Lovers are our souls; they are our workshops, our liturgy, and our symphony. They are there when we need them most, their touch, their smiles, their warm words. They are also our storms, our dumping grounds, our garbage service, and our chopping blocks. I am grateful for every moment that I have had with my lover. It has been many years and counting, and there is nothing in the world I would exchange for my relationship. Without Steve I don’t know where I would be, what I would have done or who I would have become. He has shaped me, guided me, saved me and held me through my worst tempests, even if it was just standing by and watching as I destroyed, crumbled and screamed. He lets me be myself, and honors me within all of my moments, beauteous, dazzling, somber and wretched.

I yield to the power of God now in my life. I see how He is infinite, how He is a master orchestrator. I know not all of the divinity to his divine plan, but I can see how if you let go and let God, that he does provide. That through struggle and adversity he is guiding us, rewarding us, showing us so much. To be blind to the blessing of his plan is more normal that we think, but we are missing so much, we are lacking the flavor and the sauce of life if we do not witness with open and loving hearts the majesty of the great composition.

I have grown, worked on my heart, grief, fears and Faith so much. Though until recently I just believed I was trying. Then God puts something in my path that I cannot avoid, and through working my way around it and observing the doors that are opening as ones close right in my face, I have been given the greatest gift. Through all of these miracles that can take any form, I am seeing how I have changed. I am seeing how I am ready for something new. But God is showing this to me, it is no mistake and it is my gift and my reward. Thank you for showing me that I am strong and capable. Thank you for giving me the truth of where on this journey I am. Without you I do not know that I am capable of loving myself. I have tried, but you have opened the door for me to see the beauty in all of it. There is purpose; there is divine order in all of the messes. God, you are truly a gifted artist, and I revel in your majesty. My one true thanks is for you showing me the truth that I am worthy, and I am blessed. I feel loved, watched over and cared about. The fact that I have this with you, Lord, is immense. I love my life, my family, my husband, but you knew me and created me, and there is no one else who can guide me and teach me the things that are at the epicenter of my heart. You change people. Bless you, God, I am grateful to you.

Steve has always been there, and he still is. This was your divine plan as well. I see how you have touched me through him. He is ever grateful for your presence in my life.

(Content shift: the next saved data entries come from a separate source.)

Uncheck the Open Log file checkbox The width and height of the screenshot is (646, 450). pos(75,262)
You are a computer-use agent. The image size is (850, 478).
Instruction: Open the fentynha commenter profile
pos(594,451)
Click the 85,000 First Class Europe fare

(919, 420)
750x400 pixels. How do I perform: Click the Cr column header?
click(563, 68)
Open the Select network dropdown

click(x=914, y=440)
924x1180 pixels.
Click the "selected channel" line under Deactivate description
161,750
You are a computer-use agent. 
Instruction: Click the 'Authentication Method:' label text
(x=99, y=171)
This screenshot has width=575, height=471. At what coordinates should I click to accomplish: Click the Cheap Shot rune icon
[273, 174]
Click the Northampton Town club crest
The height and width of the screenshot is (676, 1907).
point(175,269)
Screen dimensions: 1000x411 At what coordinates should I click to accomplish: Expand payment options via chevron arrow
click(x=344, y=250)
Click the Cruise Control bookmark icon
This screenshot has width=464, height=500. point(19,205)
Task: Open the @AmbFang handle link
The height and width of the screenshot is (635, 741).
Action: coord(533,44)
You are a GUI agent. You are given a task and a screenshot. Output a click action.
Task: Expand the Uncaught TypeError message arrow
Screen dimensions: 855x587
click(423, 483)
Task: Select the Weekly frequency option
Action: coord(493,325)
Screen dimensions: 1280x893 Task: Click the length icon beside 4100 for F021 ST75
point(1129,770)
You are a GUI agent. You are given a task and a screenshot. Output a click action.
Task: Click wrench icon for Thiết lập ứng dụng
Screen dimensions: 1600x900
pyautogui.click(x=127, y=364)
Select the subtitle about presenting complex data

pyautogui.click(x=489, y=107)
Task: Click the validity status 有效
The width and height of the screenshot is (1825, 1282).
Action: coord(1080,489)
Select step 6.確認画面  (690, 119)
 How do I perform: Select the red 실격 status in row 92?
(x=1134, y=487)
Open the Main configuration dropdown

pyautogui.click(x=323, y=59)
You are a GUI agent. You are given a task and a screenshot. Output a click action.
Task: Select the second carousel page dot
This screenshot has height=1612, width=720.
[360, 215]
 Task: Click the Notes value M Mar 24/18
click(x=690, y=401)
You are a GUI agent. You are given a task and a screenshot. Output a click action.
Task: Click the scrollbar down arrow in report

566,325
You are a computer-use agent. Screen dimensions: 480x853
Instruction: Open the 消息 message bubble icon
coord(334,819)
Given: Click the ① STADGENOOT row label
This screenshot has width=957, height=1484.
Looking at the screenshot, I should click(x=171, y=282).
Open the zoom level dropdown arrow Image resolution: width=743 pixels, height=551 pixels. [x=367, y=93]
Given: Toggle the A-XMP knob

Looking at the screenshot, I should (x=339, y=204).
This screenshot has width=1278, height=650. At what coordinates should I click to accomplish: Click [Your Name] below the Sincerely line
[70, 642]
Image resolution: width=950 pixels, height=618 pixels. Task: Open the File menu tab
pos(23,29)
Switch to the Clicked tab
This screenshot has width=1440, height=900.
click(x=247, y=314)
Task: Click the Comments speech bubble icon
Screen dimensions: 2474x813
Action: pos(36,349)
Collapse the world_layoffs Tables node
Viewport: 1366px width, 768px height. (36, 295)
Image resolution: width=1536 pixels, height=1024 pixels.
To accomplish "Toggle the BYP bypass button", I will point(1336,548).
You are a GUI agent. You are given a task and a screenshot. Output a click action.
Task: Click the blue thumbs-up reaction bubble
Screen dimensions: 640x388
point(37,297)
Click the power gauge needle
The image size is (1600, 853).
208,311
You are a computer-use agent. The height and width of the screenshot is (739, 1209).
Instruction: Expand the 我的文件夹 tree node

I feel I am able to love him more completely because I know your love and I know myself. We are patient in this life when we know love. Steve has been so patient with me over the years, and I feel I owe him so much for being there. But you are the ticket, Lord, so show me how to live my life in accordance with you, to be open to and observant of the order and blessing you provide with your masterpiece. This is my life; I am in it, for and because of you. To have Faith is an immense discovery for me. Steve is the lover of my life, and you are the lover of my soul.